_Problem requirements:_ Copy every line of the listing below verbatim, with each character unchanged.

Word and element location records
§ §
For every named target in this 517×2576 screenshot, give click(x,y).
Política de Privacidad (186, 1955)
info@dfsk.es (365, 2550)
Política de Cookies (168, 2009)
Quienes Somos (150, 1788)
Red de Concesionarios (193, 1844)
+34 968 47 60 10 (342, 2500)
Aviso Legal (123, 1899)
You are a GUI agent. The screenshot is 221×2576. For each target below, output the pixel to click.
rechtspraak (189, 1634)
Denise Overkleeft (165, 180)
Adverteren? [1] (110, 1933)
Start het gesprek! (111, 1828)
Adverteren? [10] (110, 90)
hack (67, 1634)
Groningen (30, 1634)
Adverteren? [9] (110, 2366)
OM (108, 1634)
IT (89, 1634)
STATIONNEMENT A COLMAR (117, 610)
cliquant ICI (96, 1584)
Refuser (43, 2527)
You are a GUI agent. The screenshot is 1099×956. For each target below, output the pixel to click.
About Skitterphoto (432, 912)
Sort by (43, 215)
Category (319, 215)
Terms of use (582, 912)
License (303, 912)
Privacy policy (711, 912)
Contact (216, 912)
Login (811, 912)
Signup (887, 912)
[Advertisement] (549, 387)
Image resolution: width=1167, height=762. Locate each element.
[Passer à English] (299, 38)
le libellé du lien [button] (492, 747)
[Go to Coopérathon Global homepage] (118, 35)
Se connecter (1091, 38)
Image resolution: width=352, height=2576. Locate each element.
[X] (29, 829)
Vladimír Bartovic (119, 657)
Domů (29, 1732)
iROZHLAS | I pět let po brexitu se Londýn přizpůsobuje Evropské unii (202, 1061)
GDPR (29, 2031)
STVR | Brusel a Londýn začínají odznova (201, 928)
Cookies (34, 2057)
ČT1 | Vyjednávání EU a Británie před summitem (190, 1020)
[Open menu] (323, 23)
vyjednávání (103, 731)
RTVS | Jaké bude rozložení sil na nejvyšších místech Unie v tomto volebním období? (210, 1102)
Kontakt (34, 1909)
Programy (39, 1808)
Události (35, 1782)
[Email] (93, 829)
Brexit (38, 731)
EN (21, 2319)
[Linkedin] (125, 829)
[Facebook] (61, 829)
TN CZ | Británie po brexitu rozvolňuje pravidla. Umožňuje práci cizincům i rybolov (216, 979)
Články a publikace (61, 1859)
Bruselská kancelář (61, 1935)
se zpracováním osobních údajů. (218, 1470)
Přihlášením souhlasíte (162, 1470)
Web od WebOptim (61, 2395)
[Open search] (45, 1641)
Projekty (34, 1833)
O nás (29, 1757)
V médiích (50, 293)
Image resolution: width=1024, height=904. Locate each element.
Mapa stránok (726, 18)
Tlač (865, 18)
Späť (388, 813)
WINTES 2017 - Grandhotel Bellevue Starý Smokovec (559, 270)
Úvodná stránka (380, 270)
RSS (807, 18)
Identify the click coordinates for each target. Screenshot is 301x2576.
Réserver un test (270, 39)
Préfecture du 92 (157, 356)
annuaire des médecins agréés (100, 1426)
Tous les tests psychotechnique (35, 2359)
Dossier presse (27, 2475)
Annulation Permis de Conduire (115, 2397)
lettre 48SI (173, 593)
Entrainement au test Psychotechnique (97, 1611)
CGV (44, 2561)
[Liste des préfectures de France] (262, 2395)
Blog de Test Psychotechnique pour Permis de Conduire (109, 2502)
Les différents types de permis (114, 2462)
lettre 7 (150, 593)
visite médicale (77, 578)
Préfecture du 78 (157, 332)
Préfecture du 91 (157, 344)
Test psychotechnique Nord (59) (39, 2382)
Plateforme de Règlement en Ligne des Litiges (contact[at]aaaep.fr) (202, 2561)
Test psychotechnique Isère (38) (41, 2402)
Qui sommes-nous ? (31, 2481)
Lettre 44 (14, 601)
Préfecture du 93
§ §
_Result for this task:_
For every named target in this 517×2576 screenshot, give click(x,y).
Política de Privacidad (186, 1955)
info@dfsk.es (365, 2550)
Política de Cookies (168, 2009)
Quienes Somos (150, 1788)
Red de Concesionarios (193, 1844)
+34 968 47 60 10 (342, 2500)
Aviso Legal (123, 1899)
You are a GUI agent. The screenshot is 221×2576. For each target below, output the pixel to click.
rechtspraak (189, 1634)
Denise Overkleeft (165, 180)
Adverteren? [1] (110, 1933)
Start het gesprek! (111, 1828)
Adverteren? [10] (110, 90)
hack (67, 1634)
Groningen (30, 1634)
Adverteren? [9] (110, 2366)
OM (108, 1634)
IT (89, 1634)
STATIONNEMENT A COLMAR (117, 610)
cliquant ICI (96, 1584)
Refuser (43, 2527)
You are a GUI agent. The screenshot is 1099×956. For each target below, output the pixel to click.
About Skitterphoto (432, 912)
Sort by (43, 215)
Category (319, 215)
Terms of use (582, 912)
License (303, 912)
Privacy policy (711, 912)
Contact (216, 912)
Login (811, 912)
Signup (887, 912)
[Advertisement] (549, 387)
Image resolution: width=1167, height=762. Locate each element.
[Passer à English] (299, 38)
le libellé du lien [button] (492, 747)
[Go to Coopérathon Global homepage] (118, 35)
Se connecter (1091, 38)
Image resolution: width=352, height=2576. Locate each element.
[X] (29, 829)
Vladimír Bartovic (119, 657)
Domů (29, 1732)
iROZHLAS | I pět let po brexitu se Londýn přizpůsobuje Evropské unii (202, 1061)
GDPR (29, 2031)
STVR | Brusel a Londýn začínají odznova (201, 928)
Cookies (34, 2057)
ČT1 | Vyjednávání EU a Británie před summitem (190, 1020)
[Open menu] (323, 23)
vyjednávání (103, 731)
RTVS | Jaké bude rozložení sil na nejvyšších místech Unie v tomto volebním období? (210, 1102)
Kontakt (34, 1909)
Programy (39, 1808)
Události (35, 1782)
[Email] (93, 829)
Brexit (38, 731)
EN (21, 2319)
[Linkedin] (125, 829)
[Facebook] (61, 829)
TN CZ | Británie po brexitu rozvolňuje pravidla. Umožňuje práci cizincům i rybolov (216, 979)
Články a publikace (61, 1859)
Bruselská kancelář (61, 1935)
se zpracováním osobních údajů. (218, 1470)
Přihlášením souhlasíte (162, 1470)
Web od WebOptim (61, 2395)
[Open search] (45, 1641)
Projekty (34, 1833)
O nás (29, 1757)
V médiích (50, 293)
Image resolution: width=1024, height=904. Locate each element.
Mapa stránok (726, 18)
Tlač (865, 18)
Späť (388, 813)
WINTES 2017 - Grandhotel Bellevue Starý Smokovec (559, 270)
Úvodná stránka (380, 270)
RSS (807, 18)
Identify the click coordinates for each target. Screenshot is 301x2576.
Réserver un test (270, 39)
Préfecture du 92 (157, 356)
annuaire des médecins agréés (100, 1426)
Tous les tests psychotechnique (35, 2359)
Dossier presse (27, 2475)
Annulation Permis de Conduire (115, 2397)
lettre 48SI (173, 593)
Entrainement au test Psychotechnique (97, 1611)
CGV (44, 2561)
[Liste des préfectures de France] (262, 2395)
Blog de Test Psychotechnique pour Permis de Conduire (109, 2502)
Les différents types de permis (114, 2462)
lettre 7 (150, 593)
visite médicale (77, 578)
Préfecture du 78 (157, 332)
Préfecture du 91 (157, 344)
Test psychotechnique Nord (59) (39, 2382)
Plateforme de Règlement en Ligne des Litiges (contact[at]aaaep.fr) (202, 2561)
Test psychotechnique Isère (38) (41, 2402)
Qui sommes-nous ? (31, 2481)
Lettre 44 (14, 601)
Préfecture du 93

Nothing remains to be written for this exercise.